What is required ::
Read the listing below and copy out every line that holds "will".
── Information provided
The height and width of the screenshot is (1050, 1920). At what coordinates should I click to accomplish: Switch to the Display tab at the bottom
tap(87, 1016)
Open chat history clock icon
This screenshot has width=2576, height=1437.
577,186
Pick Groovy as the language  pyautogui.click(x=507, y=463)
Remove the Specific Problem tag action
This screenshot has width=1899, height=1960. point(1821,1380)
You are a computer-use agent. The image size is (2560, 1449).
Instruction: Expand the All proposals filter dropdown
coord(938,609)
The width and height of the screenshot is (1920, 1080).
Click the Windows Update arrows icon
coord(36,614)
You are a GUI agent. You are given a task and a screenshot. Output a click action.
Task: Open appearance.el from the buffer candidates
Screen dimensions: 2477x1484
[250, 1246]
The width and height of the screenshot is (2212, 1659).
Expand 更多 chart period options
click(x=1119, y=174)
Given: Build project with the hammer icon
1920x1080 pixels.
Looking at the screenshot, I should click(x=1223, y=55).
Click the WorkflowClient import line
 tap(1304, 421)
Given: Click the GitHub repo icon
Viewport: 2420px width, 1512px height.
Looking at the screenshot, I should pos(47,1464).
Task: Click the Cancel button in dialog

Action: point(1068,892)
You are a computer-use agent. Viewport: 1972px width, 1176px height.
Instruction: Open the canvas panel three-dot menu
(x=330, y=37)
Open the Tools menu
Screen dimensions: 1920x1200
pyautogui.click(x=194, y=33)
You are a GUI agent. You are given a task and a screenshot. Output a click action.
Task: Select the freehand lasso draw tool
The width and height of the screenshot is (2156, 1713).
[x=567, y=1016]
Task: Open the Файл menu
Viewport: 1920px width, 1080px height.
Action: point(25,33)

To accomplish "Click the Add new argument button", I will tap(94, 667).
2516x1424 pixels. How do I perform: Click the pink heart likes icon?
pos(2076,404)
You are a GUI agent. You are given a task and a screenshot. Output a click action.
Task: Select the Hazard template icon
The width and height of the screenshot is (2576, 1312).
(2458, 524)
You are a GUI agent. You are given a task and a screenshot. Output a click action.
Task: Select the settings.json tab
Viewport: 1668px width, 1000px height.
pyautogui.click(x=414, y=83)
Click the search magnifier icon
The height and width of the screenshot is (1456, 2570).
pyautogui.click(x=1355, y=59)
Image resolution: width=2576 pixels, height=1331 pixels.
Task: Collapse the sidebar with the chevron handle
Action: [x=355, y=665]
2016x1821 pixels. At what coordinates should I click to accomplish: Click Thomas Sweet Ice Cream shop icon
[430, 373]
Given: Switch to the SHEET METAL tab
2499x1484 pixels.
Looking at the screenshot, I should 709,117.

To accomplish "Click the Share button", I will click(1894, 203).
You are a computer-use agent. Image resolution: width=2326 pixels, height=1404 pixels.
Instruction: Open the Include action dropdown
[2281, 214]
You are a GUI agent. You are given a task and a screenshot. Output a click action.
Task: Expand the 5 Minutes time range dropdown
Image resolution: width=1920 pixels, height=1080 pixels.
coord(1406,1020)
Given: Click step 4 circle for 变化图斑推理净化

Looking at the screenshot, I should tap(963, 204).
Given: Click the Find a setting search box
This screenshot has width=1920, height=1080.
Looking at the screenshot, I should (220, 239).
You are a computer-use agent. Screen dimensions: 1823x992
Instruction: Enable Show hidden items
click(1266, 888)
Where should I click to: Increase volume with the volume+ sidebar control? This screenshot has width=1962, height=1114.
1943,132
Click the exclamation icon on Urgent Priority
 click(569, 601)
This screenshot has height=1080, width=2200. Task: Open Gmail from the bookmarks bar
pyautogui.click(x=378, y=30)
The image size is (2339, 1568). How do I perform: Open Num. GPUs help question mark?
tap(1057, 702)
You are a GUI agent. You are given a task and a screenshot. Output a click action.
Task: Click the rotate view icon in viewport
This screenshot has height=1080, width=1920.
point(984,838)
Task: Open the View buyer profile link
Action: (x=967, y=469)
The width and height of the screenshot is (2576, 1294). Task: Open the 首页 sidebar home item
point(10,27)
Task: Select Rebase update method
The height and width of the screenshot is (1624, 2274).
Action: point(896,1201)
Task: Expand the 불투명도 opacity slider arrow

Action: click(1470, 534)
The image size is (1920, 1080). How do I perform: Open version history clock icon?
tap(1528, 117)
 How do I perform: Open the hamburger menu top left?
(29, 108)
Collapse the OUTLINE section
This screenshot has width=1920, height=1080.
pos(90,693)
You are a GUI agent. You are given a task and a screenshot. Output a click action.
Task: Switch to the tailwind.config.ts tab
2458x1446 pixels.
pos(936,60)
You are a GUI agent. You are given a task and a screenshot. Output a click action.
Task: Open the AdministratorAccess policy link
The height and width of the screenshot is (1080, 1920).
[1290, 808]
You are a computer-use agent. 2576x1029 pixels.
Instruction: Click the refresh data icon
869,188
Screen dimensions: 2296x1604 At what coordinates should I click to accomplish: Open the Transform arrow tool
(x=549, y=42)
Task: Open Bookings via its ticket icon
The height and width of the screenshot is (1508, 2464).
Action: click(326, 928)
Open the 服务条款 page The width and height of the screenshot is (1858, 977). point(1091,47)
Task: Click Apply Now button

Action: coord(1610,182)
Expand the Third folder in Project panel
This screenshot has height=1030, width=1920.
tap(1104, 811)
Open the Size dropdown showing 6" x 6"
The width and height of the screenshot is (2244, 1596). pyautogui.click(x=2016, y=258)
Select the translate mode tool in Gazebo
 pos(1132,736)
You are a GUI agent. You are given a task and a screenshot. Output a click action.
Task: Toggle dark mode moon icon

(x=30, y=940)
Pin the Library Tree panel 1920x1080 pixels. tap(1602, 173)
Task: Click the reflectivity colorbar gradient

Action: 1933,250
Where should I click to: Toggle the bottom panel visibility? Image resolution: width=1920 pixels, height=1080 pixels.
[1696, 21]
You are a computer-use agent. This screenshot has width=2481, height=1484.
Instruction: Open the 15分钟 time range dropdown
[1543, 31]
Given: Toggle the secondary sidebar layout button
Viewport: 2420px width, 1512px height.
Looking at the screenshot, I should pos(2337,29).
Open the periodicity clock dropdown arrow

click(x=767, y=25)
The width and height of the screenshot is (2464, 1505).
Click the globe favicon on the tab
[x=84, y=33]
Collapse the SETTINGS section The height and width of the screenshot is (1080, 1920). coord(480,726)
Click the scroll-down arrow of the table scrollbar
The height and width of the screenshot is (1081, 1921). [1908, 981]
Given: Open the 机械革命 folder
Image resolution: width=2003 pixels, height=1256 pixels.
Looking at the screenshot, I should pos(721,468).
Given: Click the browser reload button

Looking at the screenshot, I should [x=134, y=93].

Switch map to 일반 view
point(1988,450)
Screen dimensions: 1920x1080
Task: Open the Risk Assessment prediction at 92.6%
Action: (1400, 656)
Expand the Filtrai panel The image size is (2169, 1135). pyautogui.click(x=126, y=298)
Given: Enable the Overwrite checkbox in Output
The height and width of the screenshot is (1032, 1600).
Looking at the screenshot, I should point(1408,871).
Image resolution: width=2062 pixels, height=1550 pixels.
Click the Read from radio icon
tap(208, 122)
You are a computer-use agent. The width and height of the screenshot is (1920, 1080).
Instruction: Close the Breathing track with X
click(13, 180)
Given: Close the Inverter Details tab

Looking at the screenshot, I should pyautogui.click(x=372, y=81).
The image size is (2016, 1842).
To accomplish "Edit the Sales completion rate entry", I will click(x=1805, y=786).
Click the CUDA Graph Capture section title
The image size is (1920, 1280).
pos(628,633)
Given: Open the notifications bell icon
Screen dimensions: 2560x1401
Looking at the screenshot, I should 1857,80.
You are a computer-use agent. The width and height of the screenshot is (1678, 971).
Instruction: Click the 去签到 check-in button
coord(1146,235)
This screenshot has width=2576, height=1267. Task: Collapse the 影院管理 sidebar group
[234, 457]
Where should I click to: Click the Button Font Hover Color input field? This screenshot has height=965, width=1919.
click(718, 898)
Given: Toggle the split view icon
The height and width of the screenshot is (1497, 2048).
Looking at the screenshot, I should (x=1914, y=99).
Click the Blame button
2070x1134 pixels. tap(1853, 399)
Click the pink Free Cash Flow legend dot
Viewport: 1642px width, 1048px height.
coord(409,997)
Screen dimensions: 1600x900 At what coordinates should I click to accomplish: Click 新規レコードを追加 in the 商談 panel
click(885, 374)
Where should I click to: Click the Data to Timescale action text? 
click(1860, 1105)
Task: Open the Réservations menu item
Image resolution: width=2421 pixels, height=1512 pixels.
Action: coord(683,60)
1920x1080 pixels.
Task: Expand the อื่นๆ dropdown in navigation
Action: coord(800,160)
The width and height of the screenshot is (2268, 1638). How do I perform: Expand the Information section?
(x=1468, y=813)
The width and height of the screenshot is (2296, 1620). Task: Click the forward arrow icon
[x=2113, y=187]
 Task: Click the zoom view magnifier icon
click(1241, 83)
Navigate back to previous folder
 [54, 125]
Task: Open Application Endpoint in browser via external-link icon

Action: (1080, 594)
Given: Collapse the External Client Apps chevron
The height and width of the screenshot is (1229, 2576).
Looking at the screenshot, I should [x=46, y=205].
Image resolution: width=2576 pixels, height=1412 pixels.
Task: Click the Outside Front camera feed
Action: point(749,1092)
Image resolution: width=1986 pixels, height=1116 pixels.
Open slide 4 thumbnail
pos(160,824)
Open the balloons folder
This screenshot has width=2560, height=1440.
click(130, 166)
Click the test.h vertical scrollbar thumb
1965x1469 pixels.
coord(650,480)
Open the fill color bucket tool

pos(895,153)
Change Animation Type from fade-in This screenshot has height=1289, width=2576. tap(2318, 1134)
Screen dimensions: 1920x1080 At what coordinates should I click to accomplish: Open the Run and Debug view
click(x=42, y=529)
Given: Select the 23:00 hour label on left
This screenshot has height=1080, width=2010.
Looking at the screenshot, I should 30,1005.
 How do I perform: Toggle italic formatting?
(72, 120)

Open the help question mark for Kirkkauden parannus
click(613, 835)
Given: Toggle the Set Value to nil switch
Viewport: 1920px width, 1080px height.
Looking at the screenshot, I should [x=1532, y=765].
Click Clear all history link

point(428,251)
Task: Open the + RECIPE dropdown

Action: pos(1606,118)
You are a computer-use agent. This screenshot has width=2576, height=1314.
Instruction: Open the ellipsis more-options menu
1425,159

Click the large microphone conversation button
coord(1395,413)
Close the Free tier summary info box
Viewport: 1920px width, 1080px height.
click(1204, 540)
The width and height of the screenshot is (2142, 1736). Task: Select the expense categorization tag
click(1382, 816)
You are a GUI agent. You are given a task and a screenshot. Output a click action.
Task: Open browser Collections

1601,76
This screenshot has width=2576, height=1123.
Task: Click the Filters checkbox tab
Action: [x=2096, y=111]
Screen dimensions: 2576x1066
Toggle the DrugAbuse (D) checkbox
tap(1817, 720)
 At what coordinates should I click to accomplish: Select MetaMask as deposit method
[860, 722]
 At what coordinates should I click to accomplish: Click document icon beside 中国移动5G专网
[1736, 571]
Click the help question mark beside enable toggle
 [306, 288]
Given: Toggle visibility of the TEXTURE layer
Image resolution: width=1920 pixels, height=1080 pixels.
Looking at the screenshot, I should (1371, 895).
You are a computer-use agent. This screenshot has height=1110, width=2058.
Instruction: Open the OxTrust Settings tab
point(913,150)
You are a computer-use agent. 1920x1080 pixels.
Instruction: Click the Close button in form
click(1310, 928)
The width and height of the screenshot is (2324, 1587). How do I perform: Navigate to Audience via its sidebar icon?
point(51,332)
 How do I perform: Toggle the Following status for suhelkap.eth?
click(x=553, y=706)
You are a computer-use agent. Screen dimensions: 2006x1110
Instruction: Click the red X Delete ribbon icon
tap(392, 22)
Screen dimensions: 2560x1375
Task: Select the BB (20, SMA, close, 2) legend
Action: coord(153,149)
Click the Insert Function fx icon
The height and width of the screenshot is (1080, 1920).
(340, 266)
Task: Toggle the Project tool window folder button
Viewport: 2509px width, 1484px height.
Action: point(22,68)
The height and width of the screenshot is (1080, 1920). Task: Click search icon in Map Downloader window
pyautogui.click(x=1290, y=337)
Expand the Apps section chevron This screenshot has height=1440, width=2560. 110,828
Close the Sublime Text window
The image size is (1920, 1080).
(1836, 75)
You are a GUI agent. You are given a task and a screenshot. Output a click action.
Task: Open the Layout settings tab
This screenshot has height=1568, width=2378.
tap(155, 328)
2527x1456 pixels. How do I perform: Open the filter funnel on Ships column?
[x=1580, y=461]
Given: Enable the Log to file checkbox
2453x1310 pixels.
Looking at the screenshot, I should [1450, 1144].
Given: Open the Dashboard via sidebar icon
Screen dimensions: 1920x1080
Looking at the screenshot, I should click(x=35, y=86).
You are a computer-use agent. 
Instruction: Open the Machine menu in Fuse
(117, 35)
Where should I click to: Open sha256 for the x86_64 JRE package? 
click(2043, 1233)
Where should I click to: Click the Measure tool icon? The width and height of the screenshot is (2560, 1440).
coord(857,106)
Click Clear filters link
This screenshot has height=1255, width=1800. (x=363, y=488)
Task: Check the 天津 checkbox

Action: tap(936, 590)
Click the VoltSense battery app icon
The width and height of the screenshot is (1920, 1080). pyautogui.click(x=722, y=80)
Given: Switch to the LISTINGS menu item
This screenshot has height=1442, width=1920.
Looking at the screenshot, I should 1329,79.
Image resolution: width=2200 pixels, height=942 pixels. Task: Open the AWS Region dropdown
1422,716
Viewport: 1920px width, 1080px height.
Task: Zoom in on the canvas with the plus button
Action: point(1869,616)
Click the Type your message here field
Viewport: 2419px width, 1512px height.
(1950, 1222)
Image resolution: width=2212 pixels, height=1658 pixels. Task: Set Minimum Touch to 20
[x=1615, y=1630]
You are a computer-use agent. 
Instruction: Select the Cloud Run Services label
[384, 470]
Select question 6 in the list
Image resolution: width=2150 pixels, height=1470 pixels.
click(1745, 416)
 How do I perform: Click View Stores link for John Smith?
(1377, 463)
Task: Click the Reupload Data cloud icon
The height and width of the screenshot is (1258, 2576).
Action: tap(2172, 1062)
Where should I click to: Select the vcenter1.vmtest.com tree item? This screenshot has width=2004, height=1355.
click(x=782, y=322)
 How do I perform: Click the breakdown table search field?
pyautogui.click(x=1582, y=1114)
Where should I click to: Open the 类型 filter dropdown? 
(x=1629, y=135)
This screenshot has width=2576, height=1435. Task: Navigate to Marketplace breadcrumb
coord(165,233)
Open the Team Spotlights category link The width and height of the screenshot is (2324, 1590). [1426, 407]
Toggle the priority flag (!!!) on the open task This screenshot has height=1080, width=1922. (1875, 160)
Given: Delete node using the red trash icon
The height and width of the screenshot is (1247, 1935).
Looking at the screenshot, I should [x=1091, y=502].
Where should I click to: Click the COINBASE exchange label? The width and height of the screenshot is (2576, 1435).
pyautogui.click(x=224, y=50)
────
Exercise answer ::
To accomplish "Click the Add new argument button", I will tap(94, 667).
To accomplish "Click the Share button", I will click(1894, 203).
To accomplish "Edit the Sales completion rate entry", I will click(x=1805, y=786).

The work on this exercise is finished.